John has taught college science courses face-to-face and online since 1994 and has a doctorate in physiology.

This lesson describes Newton's third law of motion. Examples are provided to illustrate how interacting objects experience forces. The lesson explains how objects accelerate as a result of force. Applications of Newton's third law are illustrated in nature, machines, and space.

## Newton's Third Law of Motion

Are you sitting down for this? If not, you better take a seat. Notice that you're not falling through the chair or falling through the floor. That's because the forces acting on you are balanced. The force of gravity pulling down on you is balanced by the force of your chair pushing up. What's a force? A force is a push or a pull of an object that results from interaction with another object. Some forces result from contact - for example, the normal force of your body on the chair and the friction between the wheels of a car and the road. Other forces are the result of interactions from a distance - for example, gravity, electrical, and magnetic forces.

When any two objects interact with each other, whether it's direct contact or at a distance, they exert forces upon each other. As you sit in your chair, your body acts on the chair with one force, and the chair reacts on your body with yet another force. This is an example of Newton's third law in action. Newton's third law states that for every action, there is an equal and opposite reaction.

## Two Forces for Every Object

According to Newton's third law, interacting objects experience two forces: action and reaction. The size of the forces acting on one object equals the size of the forces acting on the second object. Additionally, the direction of the force on one object is opposite to the direction of the force on the second object. Let's consider a man attempting to lift a really heavy weight. If the man is able to pull up with a force of 100 lbs, then the weights in turn will pull down with a force of 100 lbs.

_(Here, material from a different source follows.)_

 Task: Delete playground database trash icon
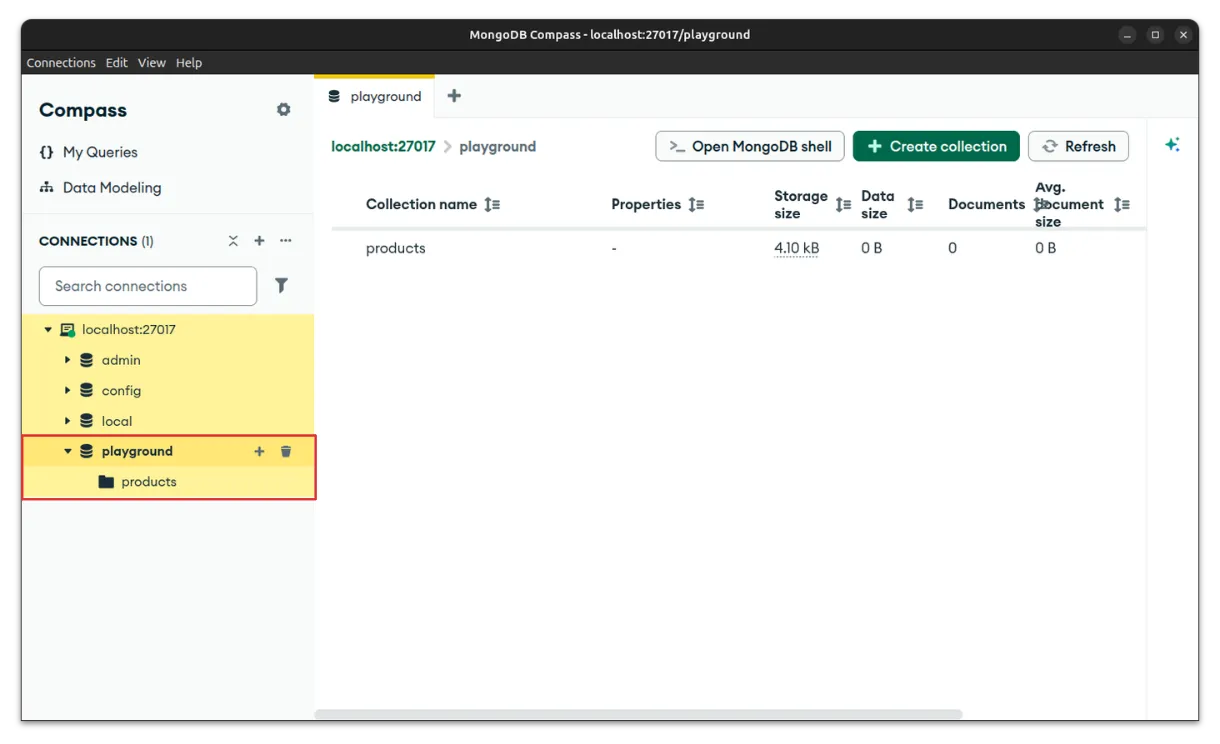coord(286,451)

## Implications of Newton's Third Law

There are plenty of implications of Newton's third law of motion. Imagine yourself strolling through the woods. Your foot acts on the ground, pushing it backwards. The ground then reacts on your foot, pushing you forward. The force of your leg on the earth is equal to the force of the earth pushing back on you. Additionally, the force of the leg is opposite to the direction of the earth pushing back, thus propelling you forward. Any change in motion is termed acceleration. Therefore, you actually accelerate as you take that first step.

What about the earth? Does the earth accelerate? Any acceleration of the earth will go unnoticed because the earth's mass is so large in comparison to your mass. Acceleration is directly proportional to the force and inversely proportional to the mass of the object. Since the forces are equal and the masses are so incredibly different, the acceleration is incredibly different as well. Now, let's talk about how Newton's third law behaves first in machines, and then in nature, and finally in space.

## Newton's Law and Machines

First up, machines. Consider a moving car. The spinning wheels push backwards on the road. The road responds with an equal and opposite force, pushing the car forward. Just like in our previous walking example, any movement of the earth is negligible since the earth is so large in comparison with the car.

Guns, like cars, are machines, and they utilize Newton's third law of motion as well. If you've ever shot a gun, you have experienced the recoil force when the gun is fired. As the gunpowder explodes within the gun, the gases expand and push forward on the bullet, thus propelling it out of the gun. The bullet, in turn, pushes back on the gun, resulting in that recoil that you feel. The force acting on the bullet and the gun are equal and opposite.